Há quem considere as pintas um charme. Outros, ficam incomodados com elas e não pensam duas vezes para retirá-las.

Seja no rosto ou no corpo, as pintas parecem dividir opiniões. A verdade é que muita gente tem dúvida sobre as suas próprias pintas. Será que elas podem fazer mal?

Elas não são manchas, verrugas e nem sardas. Para elas, existe uma definição científica própria: nevos melanocíticos ou, como são conhecidas popularmente, pintas. Algumas delas estão conosco desde o nascimento e outras vão aparecendo ao longo da vida. O fato de uma pessoa apresentar mais ou menos pintas varia de acordo com sua herança genética, os cuidados com a exposição solar e a cor da pele, uma vez que pessoas mais claras costumam ter mais pintas.

O medo maior das pessoas é que elas se transformem em câncer de pele. Mas nem sempre existe motivo para ir correndo ao médico. Uma pinta suspeita, é uma lesão que ou apareceu já como uma pinta preta e não existia naquele local ou uma lesão que sempre teve uma forma definida, sempre igual e de repente se modificou. Outros sinais são coceira, sangramento espontâneo e aumento de tamanho, além de contornos e formas irregulares, cor marrom claro até marrom escuro, negro ou avermelhado.

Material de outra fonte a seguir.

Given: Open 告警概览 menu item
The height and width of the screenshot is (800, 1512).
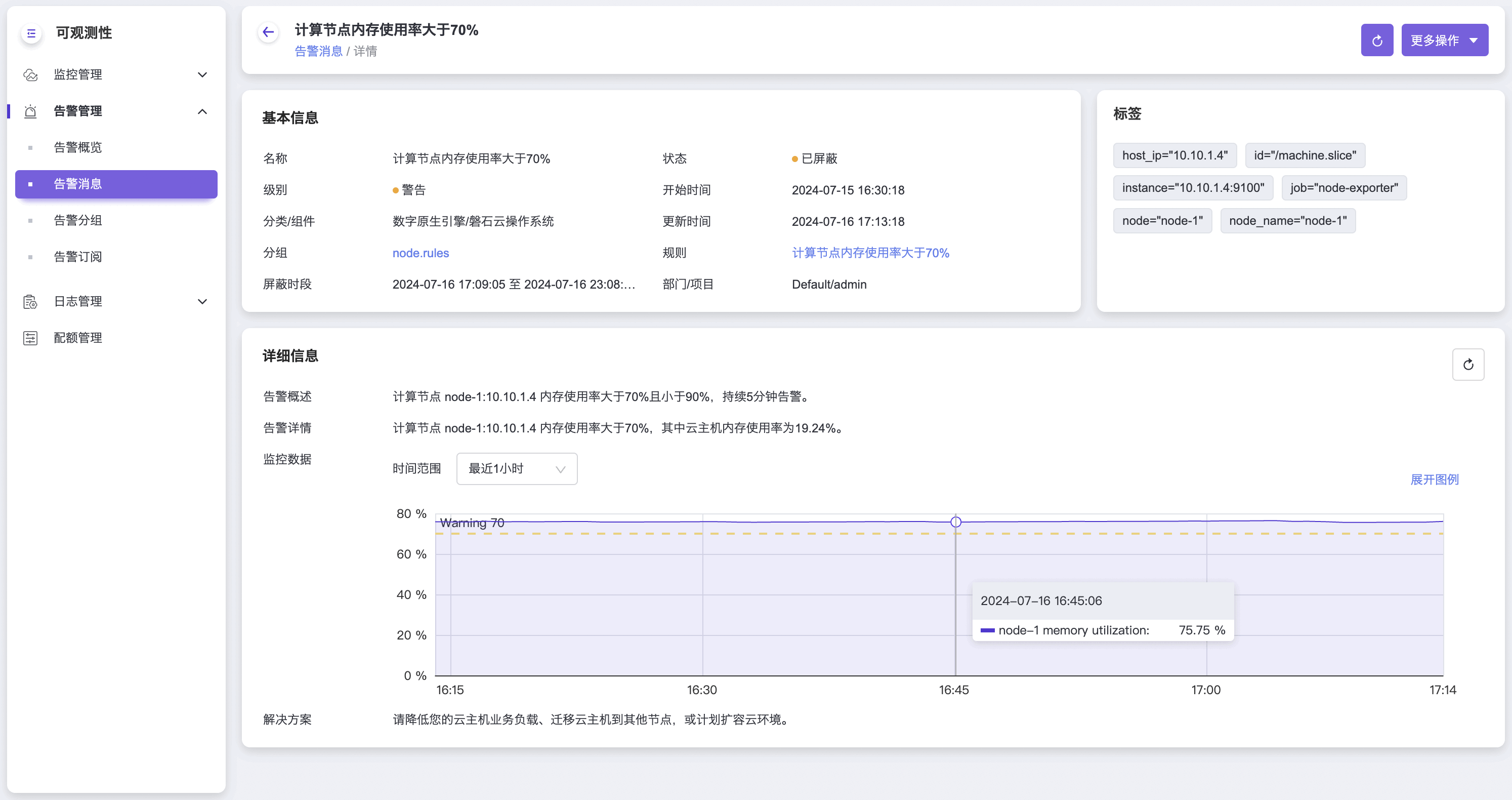Looking at the screenshot, I should pos(78,147).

Hoje já existe um exame rápido e indolor que facilita o diagnóstico: é a Dermatoscopia. O aparelho tem um vídeo acoplado que registra as imagens ampliadas da lesão. O resultado sai na hora e mostra quais pintas, verrugas e manchas podem se tornar malignas. O câncer de pele é o que tem mais chance de cura, desde que seja diagnosticado logo. O grande segredo é o diagnóstico precoce.
Apenas quatro por cento das lesões evoluem para um câncer de pele e mesmo assim, tem que se levar em conta alguns fatores que influem: hereditários, ambientais, idade e sol em excesso.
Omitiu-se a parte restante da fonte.